JoAnn V. Pinkerton, MD, NCMP
Executive Director
The North American Menopause Society

References

  1. Management of symptomatic vulvovaginal atrophy: 2013 position statement of The North American Menopause Society. Menopause. 2013;20(9):888-902.
  2. Mitchell CM, Reed SD, Diam S, et al. Efficacy of vaginal estradiol or vaginal moisturizer vs placebo for treating postmenopausal vulvovaginal symptoms: a randomized clinical trial [published online ahead of print March 19, 2018]. JAMA Intern Med.
  3. Huang AJ, Grady D. Rethinking the approach to managing postmenopausal vulvovaginal symptoms [published online ahead of print March 19, 2018]. JAMA Intern Med.

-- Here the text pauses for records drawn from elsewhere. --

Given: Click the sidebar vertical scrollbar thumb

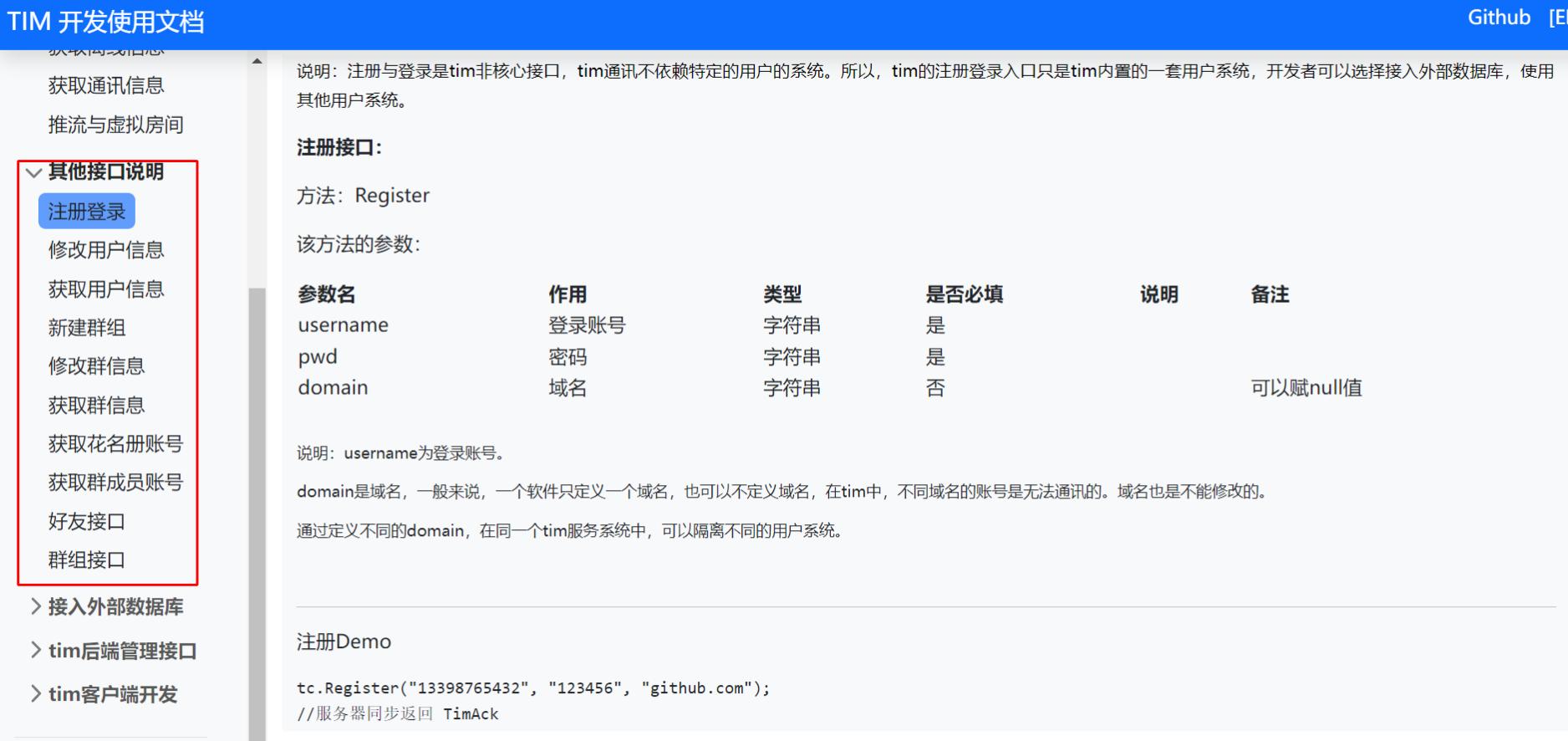Looking at the screenshot, I should [x=257, y=502].
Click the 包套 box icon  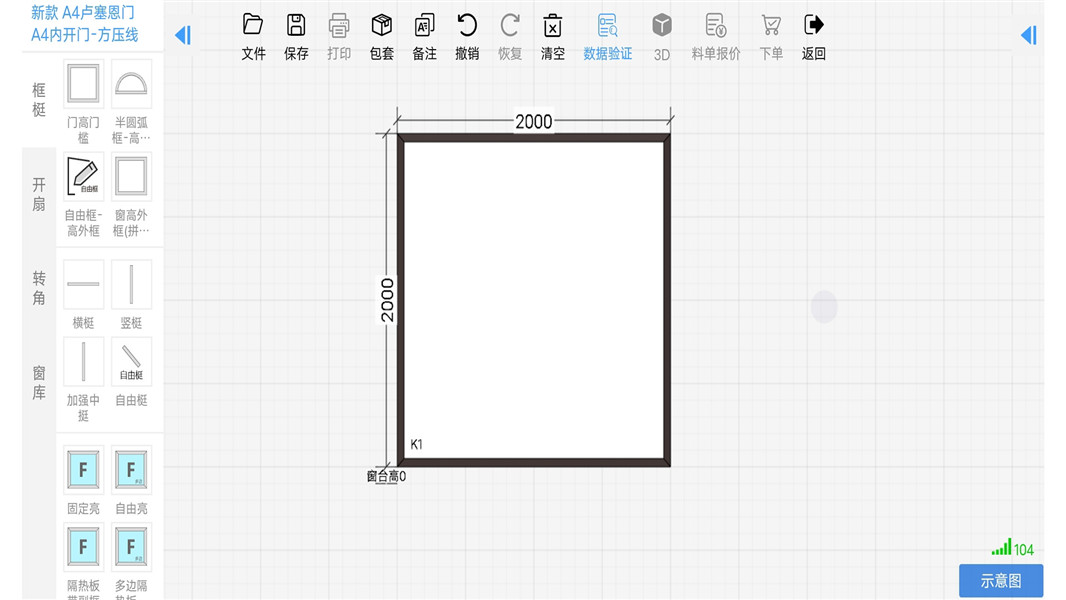point(381,26)
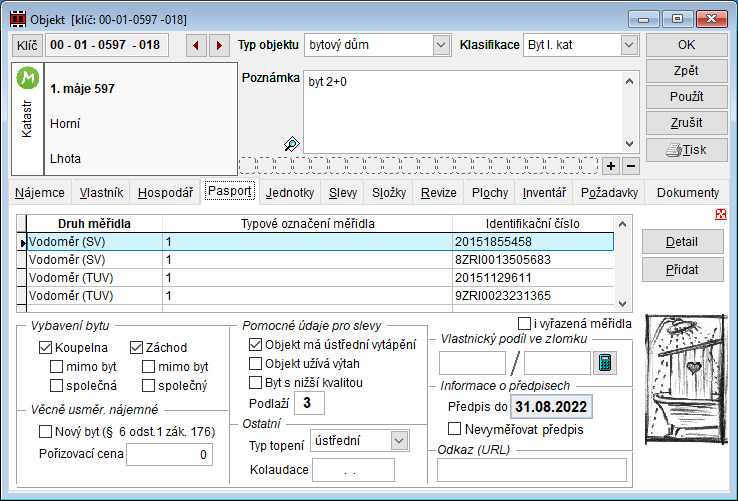738x501 pixels.
Task: Open the Revize tab
Action: 436,192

  4. Monaco K. Vaginal estradiol offers little help for postmenopausal symptoms—moisturizer no better than placebo gel, either. MedPage Today. March 19, 2018. https://www.medpagetoday.com/obgyn/hrt/71840. Accessed March 29, 2018.
  5. Lethaby A, Ayeleke RO, Roberts H. Local oestrogen for vaginal atrophy in postmenopausal women. Cochrane Database Syst Rev. 2016;(8):CD001500.